No Good Deed

Benton did not know why, exactly, Inspector Thatcher needed these particular sweets, from this particular shop, but he had decided that obedience was the better part of valor on a night like this, when the Consulate was lit up and dignitaries and other notables were dancing and mixing. ("Schmoozing," said Ray Vecchio in his head, a bit contemptously.) Diefenbaker was off charming a local bitch, and that left Benton on his own for the night.

He was passing a dignified old ballroom when he caught sight of the woman walking--she was walking almost entirely in the road, and her light dress and blond hair did not seem to stop most of the drivers from nearly hitting her. He pulled up beside her--so slowly and cautiously that at least three Chicago drivers honked at him in irritation--and rolled down the window.

"Miss," he said, "miss, I'm quite sure it would be safer if you used the pedestrian walkway."

"Oh," she said. "May I have a ride?"

Benton opened his mouth--that was not the answer he had expected--but another driver leaned on their horn and he decided she didn't look particularly dangerous. "I'll take you as far as I can, miss," he said, and she stepped airily over to the door and climbed into the backseat. Benton made a mental note to clean the vehicle later--not as an aspersion on the young lady's character, but the Inspector would not be happy to hear he had picked up a pedestrian in the Consulate's automobile, as though it belonged to him.

"Well," he said, a bit too hearty. "Well. I am going to a small little shop for some particular favors required by my commanding officer, but I'll take you as close to your desitination as I can. Where might that be?"

She gave him an address, and he mentally pegged it as some eight miles down this same road. "I'm trying to get home," she said. The area didn't sound residential, but he'd lived in Chicago long enough to know that apartments and garretts were squirrelled all over the city in places he would have never thought to look.

"I think we can manage that," he said, as the drivers around them stopped honking quite so often, though he knew none of them particularly liked the speed limit. He introduced himself and asked, "Were you out at a party?"

"I was dancing," she said, and then she fell very quiet for a period of several blocks, which shaded into several miles. Benton decided that, much like himself, she likely did not particularly appreciate it when strangers decided to pry. Instead he consulted his nearly-complete map of Chicago in his head, and decided the shop Inspector Thatcher needed was not too far away from the young woman's door.

"Well," he said, "I think we're coming up on your desitination soon, miss, if you would care to keep an eye out for it."

"I won't miss it," she said.

"I mention it because I might," he said, but she didn't say any more, and when he glanced at her in the rearview mirror, she was facing the window. "Which side of the street is it on?"

She didn't respond, ignoring him as completely as--well, if he were honest, as Inspector Thatcher when she wanted to dismiss him. Benton swallowed his irritation and watched the road. The businesses and buildings were growing sparser and the pools of darkness between the streetlights were growing wider. Chicago was never truly dark--not to Benton, at least--but he was having trouble seeing addresses, and rather wished the young lady would tell him where to drop her off. They were passing some sort of large, fenced-in park when he glanced at the rearview mirror again, and nearly ran off the road.

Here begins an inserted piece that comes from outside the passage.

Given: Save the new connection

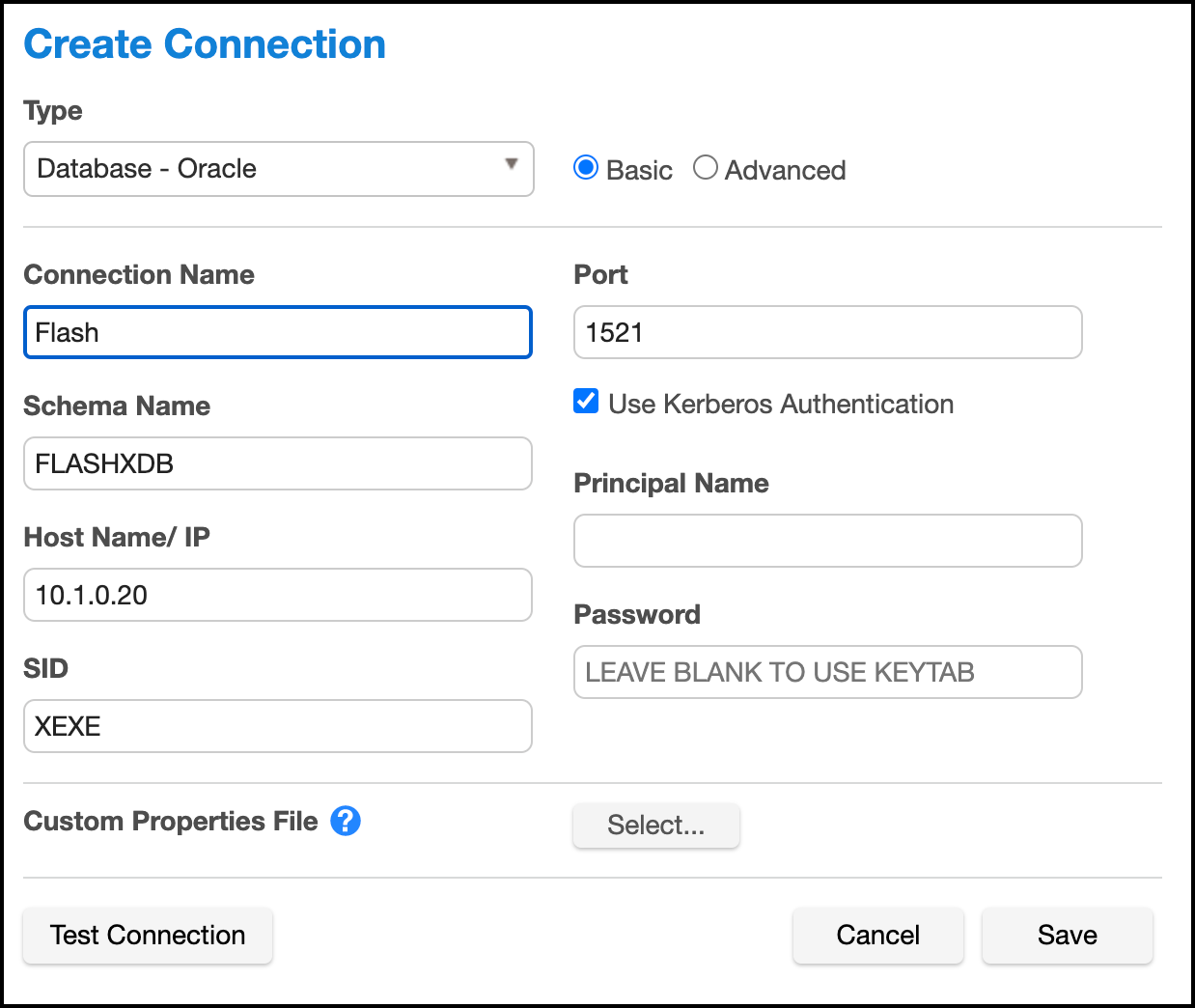Looking at the screenshot, I should [x=1067, y=936].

She had vanished. He knew the door had not opened, and the cars on the road were honking, but that was due to him nearly crashing a Consular vehicle in his shock, and he wrestled the car back into the flow of traffic before daring to look again. But he was right--she had gone, and the car door was still firmly closed.

"Don't let it worry you, son," his father said, incidentally nearly causing Benton's second almost-crash of the night. He glared at his father and found a space on the street to park; he was quite tired of all this.

"Dad, in future, I would deeply appreciate it if you did not decide to--to materialize while I am driving a Consular vehicle," he said. He leaned his head on the steering wheel. "But I am glad to see you."

"Like I said, don't let it worry you. That one's a bit stuck in a loop, so I hear."

Benton sat up again and smoothed his fingers through his hair. "You can't hear anything, you're dead," he said.

"Oh, you hear things," his father said, amused. "Ask your yank friend about it tomorrow, you're hardly the first one she's given a bit of a fright to."

Benton opened his mouth to say I wasn't frightened, but swallowed it when he realized his father had disappeared as easily as he had come. Benton pinched the bridge of his nose and gusted out a sigh.

Then he squared his shoulders, checked his mirrors, and pulled back out into traffic once it was safe. He did not fancy explaining to the Inspector why he was late, and indulging himself would simply make her more annoyed. As it was he was probably going to be pulling guard duty for the rest of the week.